MDアンダーソンでの3年間の研修を終え、2014年7月に白血病科・ゲノム医療科のアシスタント・プロフェッサー(助教)のポジションを得ることができました。ビザの問題やいくつかの関門がありましたが、これもいろいろ運が味方してくれたと思っています。
小さいながらもラボを持ち、physician scientistとしてのスタートを切ることができました。また、臨床面では、外来、病棟の患者さんを自分が責任を持って診療する立場になりました。研究方針も一人で決断し、スタッフとともに進めていくことになります。現在の仕事の割合は、研究が8割、臨床が2割というところです。ただ、研究や臨床にすべての時間を割くことができず、ラボを運営していく事務的なことも重要な仕事になっています。“高橋商店”の経営者と言っていいでしょう。

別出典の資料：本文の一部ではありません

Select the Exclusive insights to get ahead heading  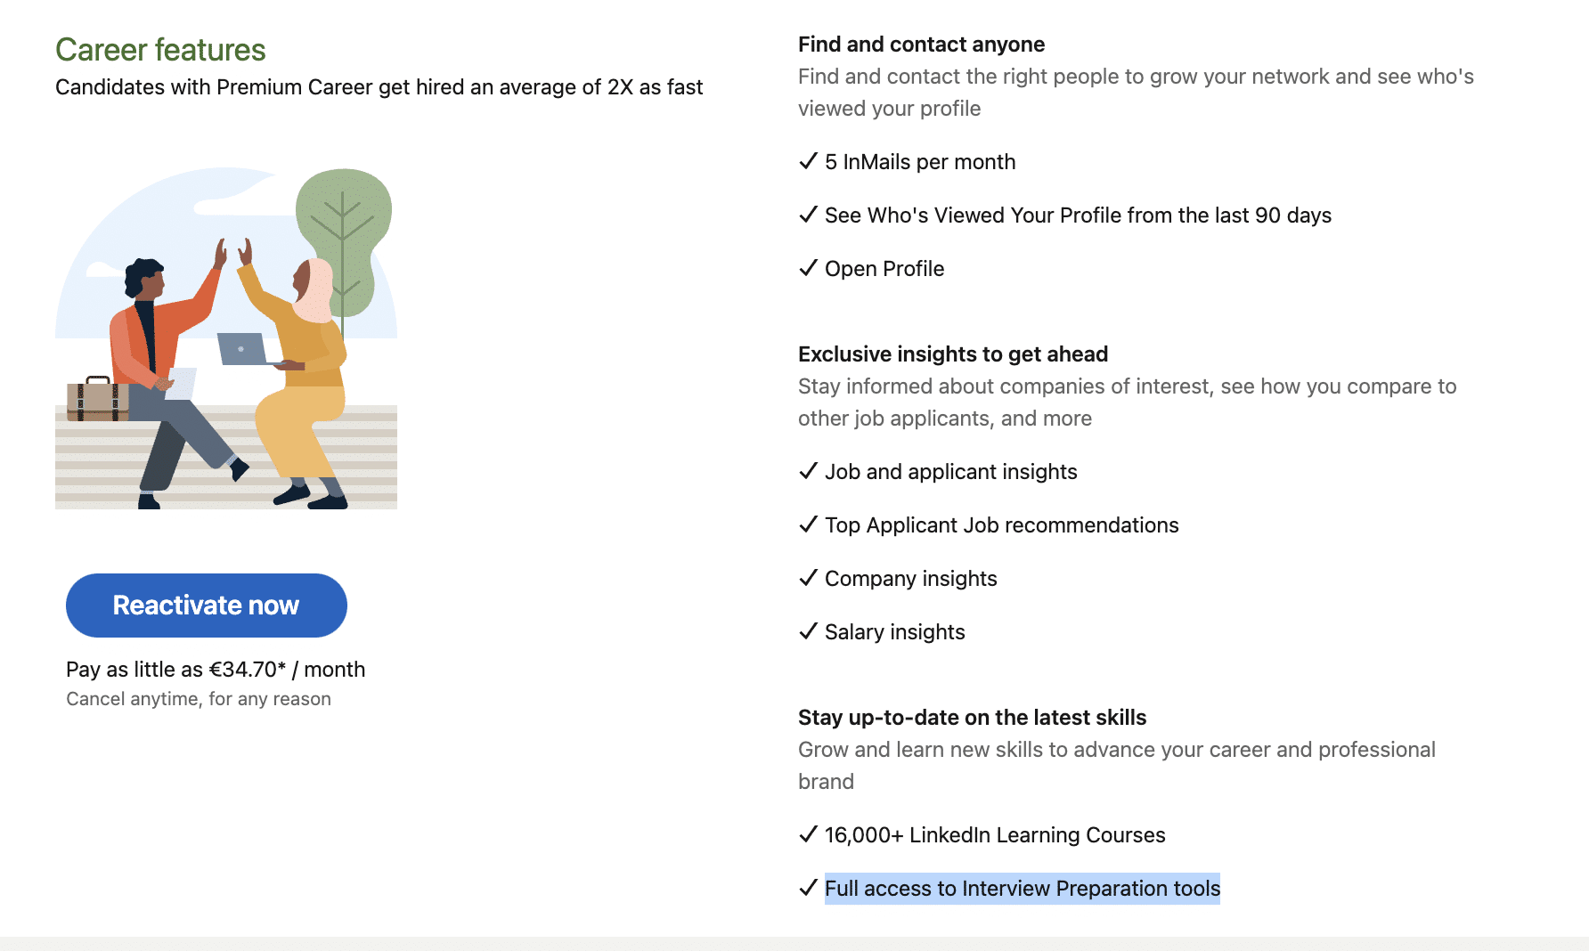click(x=952, y=354)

Physician scientistだからこそできる研究もありますが、同時に、physician scientistだから提供できる臨床もあると思っています。ゲノム解析が急速に臨床の現場に浸透してきていますが、そのデータを臨床の現場で正確に解釈するに当たって、がんゲノム研究での経験が生きていることを時に実感します。これは、なかなか言葉で表現できない感覚的なところが多いのですが、例えば、先日、他の病院で白血病の治療を受けていたが、もうこれ以上の治療はできないと言われた、という方がセカンドオピニオンを求めて来院されました。ここで行なった遺伝子シークエンシングで非常にまれな遺伝子異常を同定し、過去の文献をもとに、マルチキナーゼ阻害薬のソラフェニブが有効かもしれないと考え、数カ月間、MDアンダーソンで治療したところ、寛解を得ることができました。

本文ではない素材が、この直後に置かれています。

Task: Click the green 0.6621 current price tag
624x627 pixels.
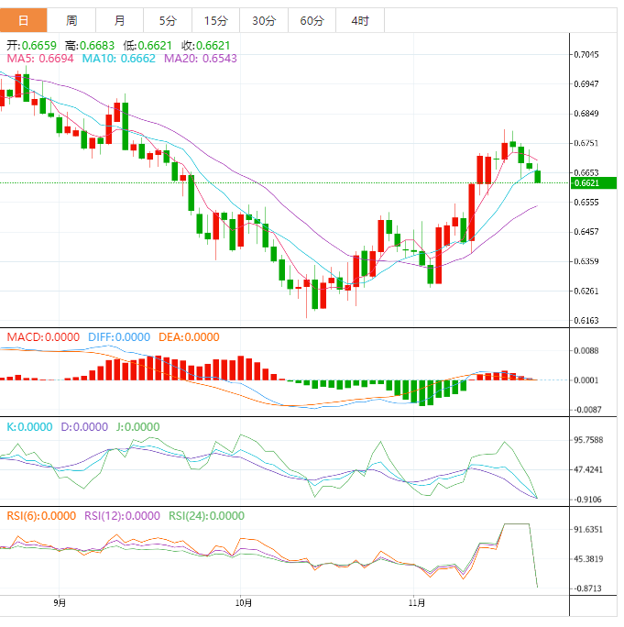Action: [x=591, y=182]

Physician scientistとして白血病のゲノムの研究を続け、一方で白血病の臨床経験を重ねてきたからこそ実現できた診療があることを実感しました。患者さんに向き合い、臨床現場でのクリニカルクエスチョンが、研究テーマになります。そしてその研究結果を患者さんに還元できるのが、physician scientistの醍醐味だと思います。

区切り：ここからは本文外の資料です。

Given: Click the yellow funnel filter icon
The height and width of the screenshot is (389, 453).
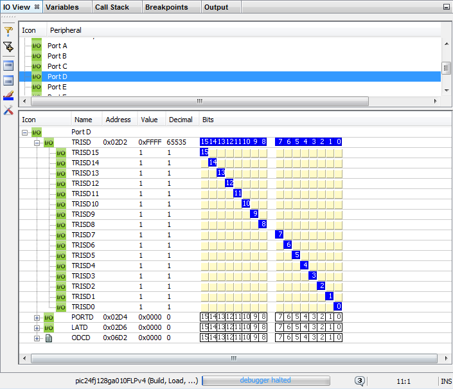Looking at the screenshot, I should [8, 30].
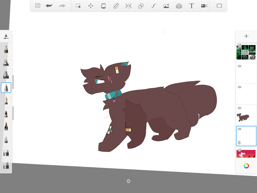Show the hidden green reference layer
The height and width of the screenshot is (193, 257).
239,46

遠い将来を思い描くほど余裕はありませんが、今は2つの研究に取り組んでいます。一つは、治療関連MDS/AMLの克服です。抗がん剤や放射線治療によって原発がんが治癒したにもかかわらず、数年後に約1%の人がMDS/AMLを発症します。そして、こういう場合のMDS/AMLは予後不良であることがほとんどです。原発がんを克服したにもかかわらず、致死的な白血病になるなんて「こんな悲劇があっていいのか」と私は思います。一般的な白血病と違い、治療関連性の白血病は、少なくとも誘発因子がはっきりしていますから、このメカニズムを解明できれば白血病全体の発症メカニズムの解明にも一助となるのではと思っています。
もう一つは、クローン性造血の解明です。世界で多くの研究者がそのメカニズムの解明に取り組んでいる分野です。白血病患者さんの一部は、前白血病クローン(造血細胞)を長年持っていることが明らかになっています。クローン性造血がどのようにして白血化するのかを明らかにし、そのプロセスを止めることができれば、白血病の発症リスクを減らせるかもしれないと考えています。
いずれのテーマも壮大ですが、日々の積み重ねの中から、いつかは臨床に還元できるような成果が生まれると確信しています。